Заметим при этом, что «политических» частушек (во всяком случае — откровенно критической направленности) во все советские годы появлялось сравнительно не так уж и много. Но они все-таки (что, согласимся, совсем не удивительно) «имели место быть».
Ну вот, например, про коллективизацию:
Все окошечки закрыты:
Там колхозники живут —
Из поганого корыта
Кобылятину жуют.
Колхоз, колхоз,
Какое тебе звание? —
Без рубашки, без штанов
Идем на собрание.
Понятно, что за такие «тексты» можно было и лагерный срок получить, а то и головы лишиться...
Примечательный эпизод в этой связи вспоминал Вятчанин, ученый-биолог и краевед Г. А. Котельников — о праздновании 7 ноября 1934 года в деревне Щенниковы (ныне Молотниковское сельское поселение Котельничского района Кировской области).
На сцене сельского клуба — президиум с председателем колхоза «Путь к социализму» во главе. В зале на скамьях — крестьяне-колхозники. На стене — портреты большевистских «вождей», из них самый большой (под стеклом) — с изображением «мудрого, родного и любимого» Сталина.
После доклада и самодеятельного концерта — танцы.
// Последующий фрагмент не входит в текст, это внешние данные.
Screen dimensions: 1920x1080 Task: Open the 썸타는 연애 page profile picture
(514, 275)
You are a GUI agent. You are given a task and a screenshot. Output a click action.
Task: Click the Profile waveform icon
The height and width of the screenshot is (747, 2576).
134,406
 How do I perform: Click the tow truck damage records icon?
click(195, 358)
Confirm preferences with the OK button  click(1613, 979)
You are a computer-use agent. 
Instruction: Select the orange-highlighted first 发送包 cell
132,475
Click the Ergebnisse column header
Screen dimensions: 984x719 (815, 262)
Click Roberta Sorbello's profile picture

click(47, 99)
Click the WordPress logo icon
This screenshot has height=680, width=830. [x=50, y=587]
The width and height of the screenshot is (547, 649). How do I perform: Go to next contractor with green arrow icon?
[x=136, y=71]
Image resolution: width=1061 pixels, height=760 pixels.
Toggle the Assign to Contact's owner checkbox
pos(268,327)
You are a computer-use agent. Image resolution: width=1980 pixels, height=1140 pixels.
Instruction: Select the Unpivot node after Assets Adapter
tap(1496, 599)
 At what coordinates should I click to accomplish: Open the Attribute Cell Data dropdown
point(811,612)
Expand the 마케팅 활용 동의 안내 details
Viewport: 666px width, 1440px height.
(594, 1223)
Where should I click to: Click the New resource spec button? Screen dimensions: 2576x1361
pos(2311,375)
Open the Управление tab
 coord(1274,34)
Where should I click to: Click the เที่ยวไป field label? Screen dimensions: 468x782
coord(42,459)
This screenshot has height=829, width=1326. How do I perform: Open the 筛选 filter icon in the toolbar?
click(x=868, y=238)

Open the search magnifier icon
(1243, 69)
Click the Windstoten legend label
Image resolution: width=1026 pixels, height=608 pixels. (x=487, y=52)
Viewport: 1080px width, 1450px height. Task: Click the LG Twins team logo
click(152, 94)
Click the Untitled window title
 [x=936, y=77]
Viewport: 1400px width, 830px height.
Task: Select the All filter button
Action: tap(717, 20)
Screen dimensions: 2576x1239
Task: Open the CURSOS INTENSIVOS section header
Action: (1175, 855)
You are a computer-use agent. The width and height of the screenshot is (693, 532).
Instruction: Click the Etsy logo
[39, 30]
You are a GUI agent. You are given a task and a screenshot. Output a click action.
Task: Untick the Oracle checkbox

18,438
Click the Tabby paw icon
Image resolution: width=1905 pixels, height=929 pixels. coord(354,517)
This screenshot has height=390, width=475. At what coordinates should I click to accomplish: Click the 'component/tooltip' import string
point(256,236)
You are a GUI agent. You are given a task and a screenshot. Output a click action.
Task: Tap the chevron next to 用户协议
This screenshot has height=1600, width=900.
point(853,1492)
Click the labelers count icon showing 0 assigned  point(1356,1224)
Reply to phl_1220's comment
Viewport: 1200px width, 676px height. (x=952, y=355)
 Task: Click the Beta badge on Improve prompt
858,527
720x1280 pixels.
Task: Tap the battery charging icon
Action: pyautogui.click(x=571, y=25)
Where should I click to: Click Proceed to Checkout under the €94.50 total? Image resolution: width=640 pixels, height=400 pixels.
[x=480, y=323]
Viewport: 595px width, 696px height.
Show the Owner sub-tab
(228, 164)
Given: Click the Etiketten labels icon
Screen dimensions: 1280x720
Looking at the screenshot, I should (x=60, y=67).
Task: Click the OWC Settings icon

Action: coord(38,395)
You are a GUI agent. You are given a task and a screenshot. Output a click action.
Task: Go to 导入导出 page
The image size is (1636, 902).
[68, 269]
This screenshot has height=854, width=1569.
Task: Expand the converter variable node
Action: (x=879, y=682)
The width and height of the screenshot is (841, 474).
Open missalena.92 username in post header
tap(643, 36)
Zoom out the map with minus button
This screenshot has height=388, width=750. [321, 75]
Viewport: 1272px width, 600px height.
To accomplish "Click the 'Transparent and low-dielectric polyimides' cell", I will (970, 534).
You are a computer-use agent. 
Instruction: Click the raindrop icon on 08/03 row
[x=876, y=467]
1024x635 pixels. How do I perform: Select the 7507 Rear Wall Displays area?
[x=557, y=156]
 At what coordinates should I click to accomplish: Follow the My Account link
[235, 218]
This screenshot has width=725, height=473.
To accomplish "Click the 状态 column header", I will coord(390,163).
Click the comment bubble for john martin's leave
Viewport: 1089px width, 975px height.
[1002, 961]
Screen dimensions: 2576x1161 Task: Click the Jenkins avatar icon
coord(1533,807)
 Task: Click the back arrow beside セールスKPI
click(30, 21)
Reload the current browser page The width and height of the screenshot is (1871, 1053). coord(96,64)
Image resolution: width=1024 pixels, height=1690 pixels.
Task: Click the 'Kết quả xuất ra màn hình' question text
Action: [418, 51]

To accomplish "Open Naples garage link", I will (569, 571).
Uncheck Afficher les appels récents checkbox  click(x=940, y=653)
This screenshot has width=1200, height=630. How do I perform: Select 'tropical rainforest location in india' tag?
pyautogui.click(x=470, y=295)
Молодежь плясала истово, от души. И один здоровенный парень по имени Николай в кадрили, приблизившись к стене, как и полагалось по распорядку танца, крепко топнул ногой, а потом вдруг увидел на полу сорвавшийся со стены портрет «великого вождя» — с разбитым на осколки стеклом... Парни, будучи выпившими, поначалу этому факту и внимания не уделили, и значения не придали. Но к завершению празднования между ними, как заведено и частенько приключалось в таких ситуациях, завязалась потасовка, переросшая затем в большую драку...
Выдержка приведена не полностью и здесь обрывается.